While doing some house-cleaning on this blog the other day, I came upon a piece I wrote back in July about my first day in Hanoi. I never bothered to publish it because I’d planned on going back and breaking Hanoi into several more cohesive, thematic posts instead of one slightly disconnected one. But eight months later, I’d say the odds of my doing that in a manner unaltered by time or nostalgia are pretty slim. Still, I’ve always regretted Hanoi’s absence on this blog, since I did enjoy my time in the city. So I’m posting the original piece here now, essentially unedited. This post covers only my first day in Hanoi, so it leaves out a lot of my later experiences in the city: my visit to the Hoa Lo prison, the morning Hayley and I spent shopping around for cruises to Halong Bay, and a comically ill-advised outing to a local heavy-metal bar, to name a few. But what the post lacks in comprehensiveness, I hope it makes up for in present-moment point of view. So, without further ado, let’s take a little trip back in time.

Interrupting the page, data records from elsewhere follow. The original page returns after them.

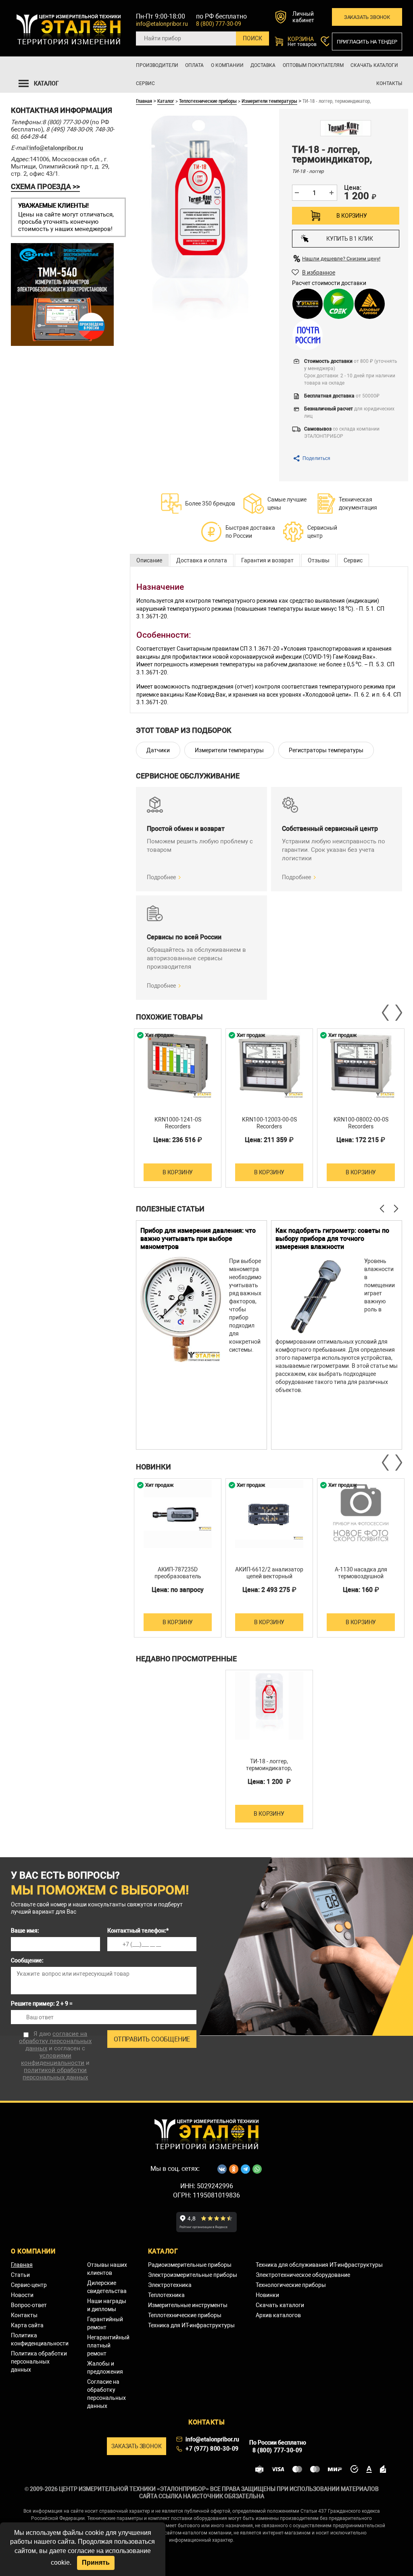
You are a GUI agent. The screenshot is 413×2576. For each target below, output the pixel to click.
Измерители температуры (269, 100)
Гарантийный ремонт (105, 2323)
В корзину (351, 215)
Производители (157, 65)
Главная (144, 100)
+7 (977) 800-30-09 (212, 2448)
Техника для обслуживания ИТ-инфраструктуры (319, 2265)
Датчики (158, 750)
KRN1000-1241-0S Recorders (177, 1123)
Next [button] (398, 1013)
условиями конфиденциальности (52, 2059)
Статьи (20, 2275)
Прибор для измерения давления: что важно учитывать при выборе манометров (198, 1239)
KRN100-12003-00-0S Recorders (269, 1123)
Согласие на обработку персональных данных (106, 2393)
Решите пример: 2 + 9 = (42, 2003)
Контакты (389, 83)
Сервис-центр (29, 2285)
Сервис (145, 83)
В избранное (318, 272)
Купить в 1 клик (349, 238)
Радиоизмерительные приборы (190, 2265)
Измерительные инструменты (187, 2305)
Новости (22, 2295)
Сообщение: (27, 1960)
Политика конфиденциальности (40, 2339)
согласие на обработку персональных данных (55, 2041)
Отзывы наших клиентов (107, 2269)
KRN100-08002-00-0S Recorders (361, 1123)
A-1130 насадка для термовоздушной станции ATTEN (361, 1576)
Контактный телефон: (138, 1930)
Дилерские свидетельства (107, 2287)
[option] (177, 1108)
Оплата (194, 65)
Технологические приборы (291, 2285)
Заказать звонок (367, 17)
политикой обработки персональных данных (55, 2073)
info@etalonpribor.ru (162, 24)
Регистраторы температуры (326, 750)
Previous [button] (386, 1013)
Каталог (165, 100)
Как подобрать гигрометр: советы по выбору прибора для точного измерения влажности (332, 1239)
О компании (227, 65)
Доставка (262, 65)
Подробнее (161, 877)
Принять (96, 2562)
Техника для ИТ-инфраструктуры (191, 2325)
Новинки (267, 2295)
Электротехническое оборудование (303, 2275)
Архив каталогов (278, 2315)
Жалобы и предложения (105, 2367)
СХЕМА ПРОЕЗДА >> (45, 186)
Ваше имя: (25, 1930)
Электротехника (170, 2285)
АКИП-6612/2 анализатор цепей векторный (269, 1572)
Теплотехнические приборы (208, 100)
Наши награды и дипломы (106, 2305)
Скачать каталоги (374, 65)
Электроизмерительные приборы (192, 2275)
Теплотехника (166, 2295)
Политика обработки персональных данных (39, 2361)
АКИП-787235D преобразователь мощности (177, 1576)
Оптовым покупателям (313, 65)
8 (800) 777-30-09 (218, 24)
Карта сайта (27, 2325)
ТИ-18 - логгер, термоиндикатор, (269, 1764)
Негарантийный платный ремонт (108, 2345)
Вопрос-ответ (29, 2305)
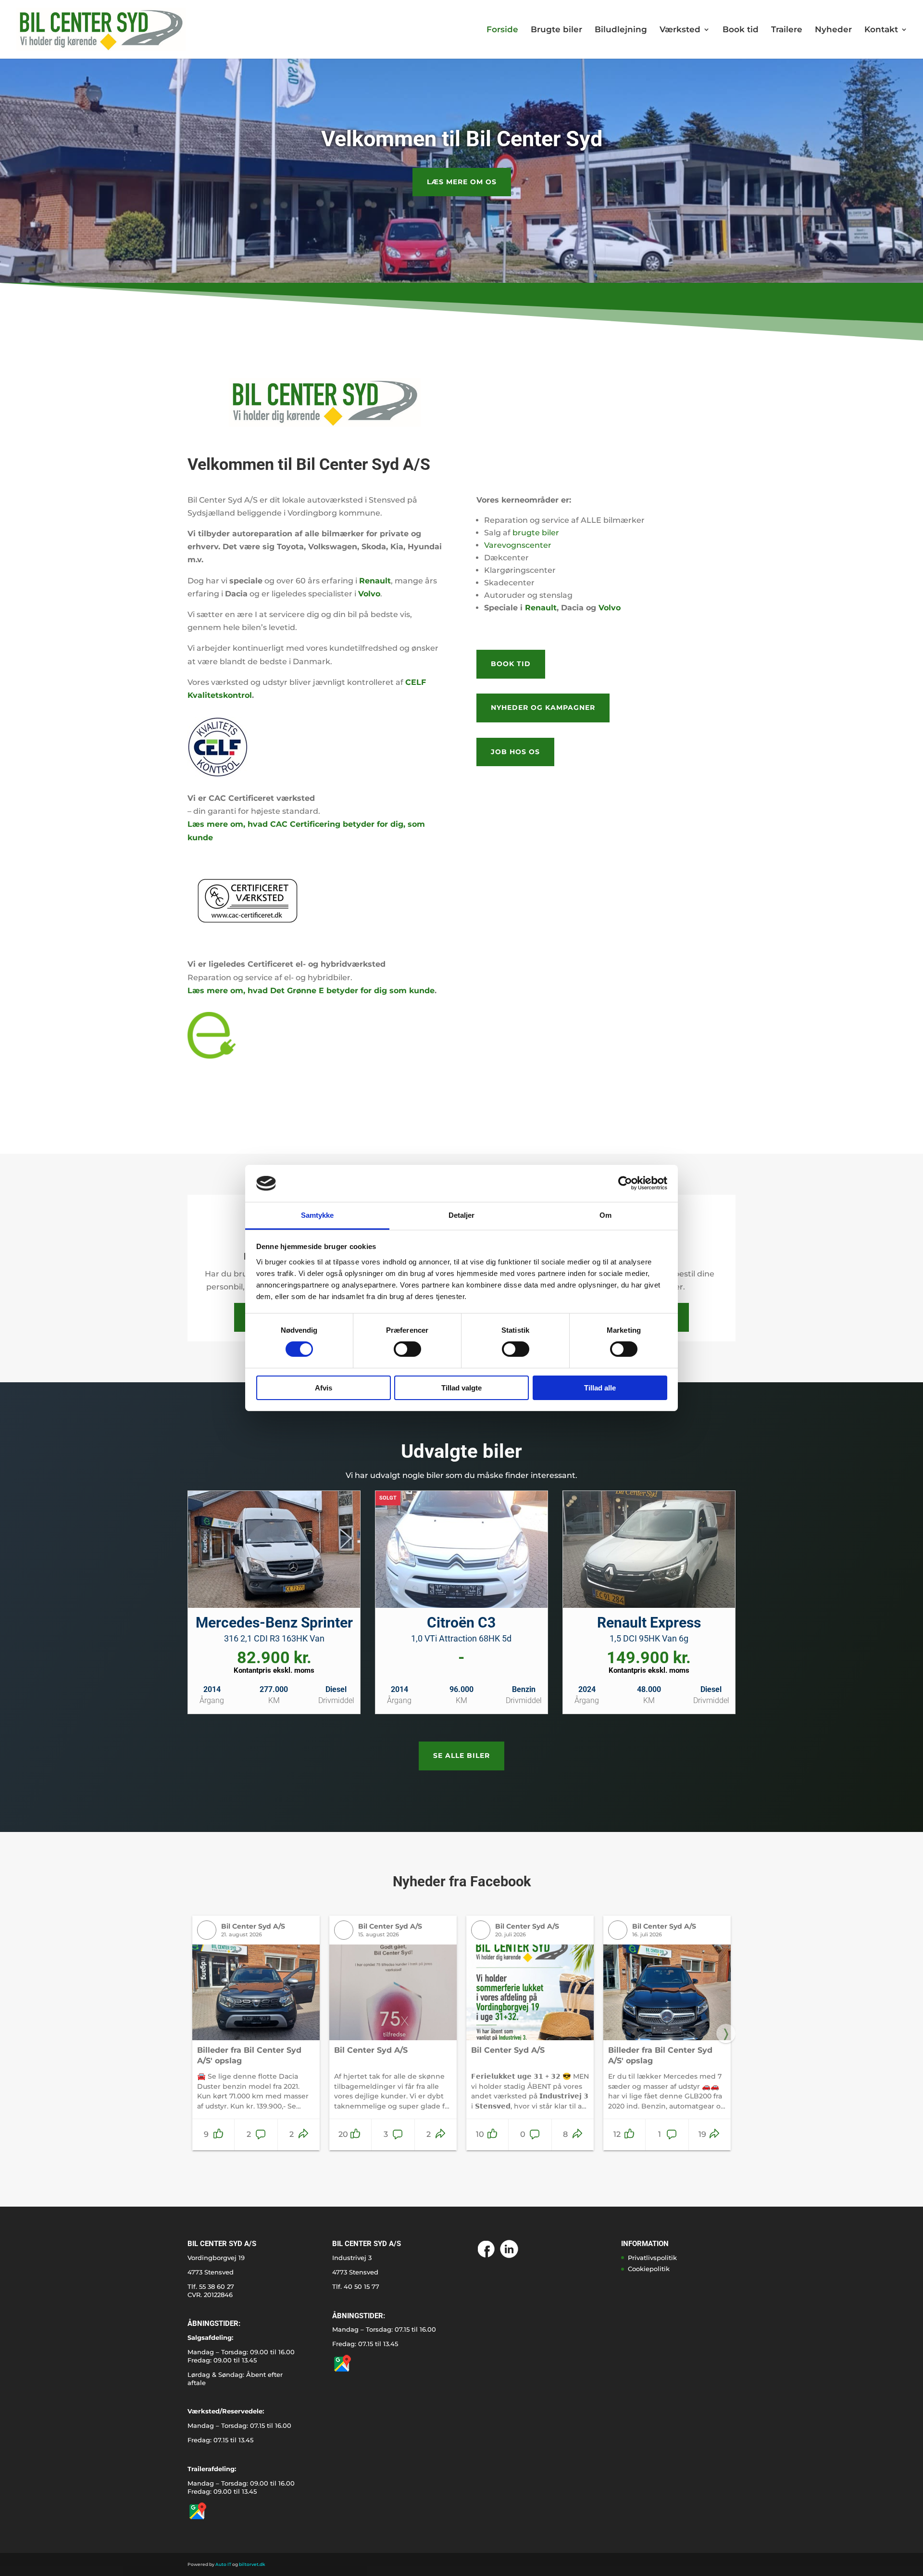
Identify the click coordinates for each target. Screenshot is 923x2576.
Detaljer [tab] (462, 1215)
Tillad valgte (461, 1388)
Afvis (323, 1388)
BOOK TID (511, 663)
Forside (502, 30)
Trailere (786, 30)
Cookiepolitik (649, 2269)
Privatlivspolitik (652, 2257)
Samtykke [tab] (317, 1215)
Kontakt (881, 30)
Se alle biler (461, 1755)
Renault (541, 607)
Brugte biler (556, 30)
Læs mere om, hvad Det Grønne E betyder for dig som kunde (311, 990)
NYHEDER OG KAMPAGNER (543, 707)
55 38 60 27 (216, 2286)
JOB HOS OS (515, 751)
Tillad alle (600, 1388)
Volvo (610, 607)
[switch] (407, 1349)
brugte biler (535, 532)
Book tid (741, 30)
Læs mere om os (462, 181)
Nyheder (833, 30)
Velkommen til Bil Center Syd (461, 139)
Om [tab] (605, 1215)
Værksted (680, 30)
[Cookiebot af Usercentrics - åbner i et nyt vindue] (625, 1183)
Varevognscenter (517, 545)
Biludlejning (621, 30)
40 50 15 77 (361, 2286)
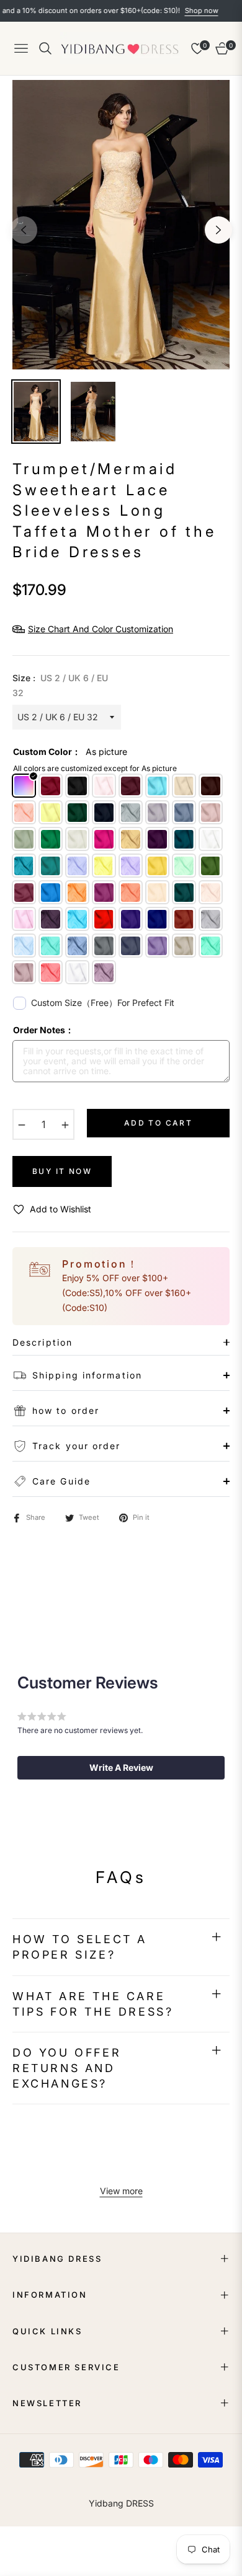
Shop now (176, 10)
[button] (121, 1768)
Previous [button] (23, 230)
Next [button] (218, 230)
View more (121, 2191)
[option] (121, 224)
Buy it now (62, 1171)
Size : (60, 685)
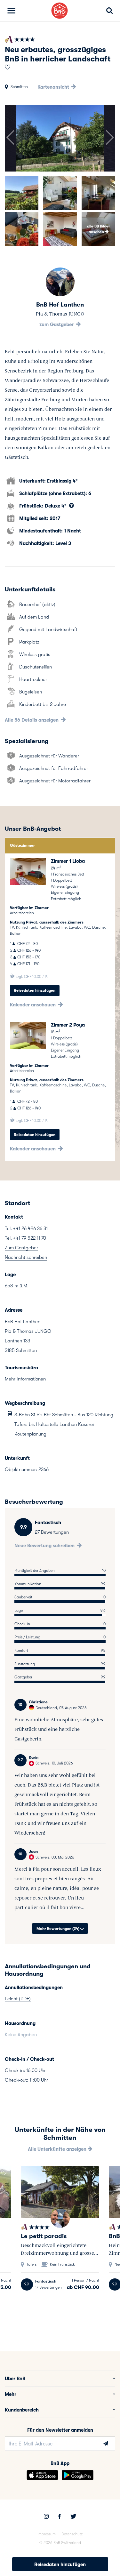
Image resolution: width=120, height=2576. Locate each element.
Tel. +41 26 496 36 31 (26, 1228)
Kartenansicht (53, 87)
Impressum (46, 2534)
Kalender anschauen (33, 1005)
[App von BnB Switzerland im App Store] (42, 2475)
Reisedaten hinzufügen (34, 990)
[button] (10, 138)
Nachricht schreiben (26, 1257)
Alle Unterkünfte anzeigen (58, 2149)
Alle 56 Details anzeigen (32, 720)
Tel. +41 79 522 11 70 (25, 1238)
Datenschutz (72, 2534)
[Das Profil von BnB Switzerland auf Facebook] (59, 2517)
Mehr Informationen (25, 1379)
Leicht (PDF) (18, 1999)
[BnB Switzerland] (59, 10)
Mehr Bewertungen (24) (58, 1928)
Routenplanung (30, 1434)
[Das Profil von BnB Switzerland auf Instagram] (46, 2517)
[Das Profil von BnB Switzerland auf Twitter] (73, 2517)
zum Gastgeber (57, 324)
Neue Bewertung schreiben (45, 1545)
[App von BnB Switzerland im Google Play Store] (77, 2475)
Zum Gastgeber (21, 1248)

I wanted very, very badly to instantly love Hanoi. I know that sounds silly: it’s not as if I’d ever even been to Vietnam before landing in Hanoi; it’s not like I’m some history buff who gets a kick out of seeing statues of former communist leaders in public squares. And, hey, we all know I did next to zero research before arriving. But somehow I had a picture in my head of a colonially beautiful old quarter (have I mentioned how much I love France?); wide, walkable streets; the kind of sensibly laid-out pattern that makes poor navigators such as myself dedicated “city people.”
My idea, as per usual, was that I’d fall for Hanoi simply by walking around it aimlessly. Ambling around a new city with no particular destination or time frame is one of my favorite ways to spend a day, and it’s also the surest way to send me head over heels for a place.
But walking in Southeast Asia, I’m learning, is often a test of will power over internal temperature. And besides, Hanoi’s streets were too narrow and acutely smashed together for me to release my inner flâneur. And so my aimless, solo, flip-flopped tour of Hanoi quickly ended up taking on direction as I attempted to limit my time in the sun. I don’t know if the city succeeded in seducing me in quite the way I’d hoped it would. But its energy, unexpected touches, and quirky details did manage to win me over (though that may be heatstroke talking).
Take, for example, the outdoor performance I stumbled upon just hours after arriving in Hanoi.
My first night in the city, as I made my way towards Hoan Kiem lake, this immediately caught my eye: it wasn’t the bright-red background, so much, or the microphones standing at the ready. Instead it was the fact that an entire cement island, at the convergence of two busy roads, had been given over to folding chairs and organization. Spectators were seated calmly while lighting was adjusted and sound-checks were made; motorcyclists silenced their bikes and huddled around the outskirts in attention, even as frenzied traffic continued to bottle-neck around them. And then, men in fatigues climbed on stage and contradicted what brief (and likely one-sided) war knowledge I’d gained in 7th-grade history class by warbling patriotic (I assume) anthems out into the crowd.
Also oddly charming? Water puppets.
I’d seen water puppetry described in a guidebook somewhere along the way as “Punch and Judy in a pool.” That may have been meant as a discouraging description, but I, of course, found it completely irresistible. For five bucks, I got to spend a rainy evening watching floating marionettes act out scenes from traditional Vietnamese life — tending the rice paddies, fishing, hanging out with water buffalo — while a live band worked away on instruments I’d never seen and high-pitched singers called out Vietnamese dialogue I could never hope to understand. I was enthralled.
Not quite as charming: vaguely dedicated temples, crawling with people and completely devoid of shade. I do not know why this place is called the temple of literature, though I may have overlooked any written explanations as I searched the premises desperately for water and ice cream.
A bit more my speed was Hoang Dieu road, where the local embassies are located. I’d read the words “French-style architecture” in passing somewhere, and before I knew it I was dragging my sweaty, bedraggled self out of the Temple of Literature and across town, down a tree-lined avenue with huge stone buildings in South-of-France color schemes.
And then I threw in a little more France, just for good measure.
By the time I’d finished my whirlwind first day in Hanoi, I’ll admit, I needed a cab home. And some noodles. And a 50-cent draft beer. As tough as it is getting around Hanoi, I’ll give the city this much: it certainly makes it easy to relax.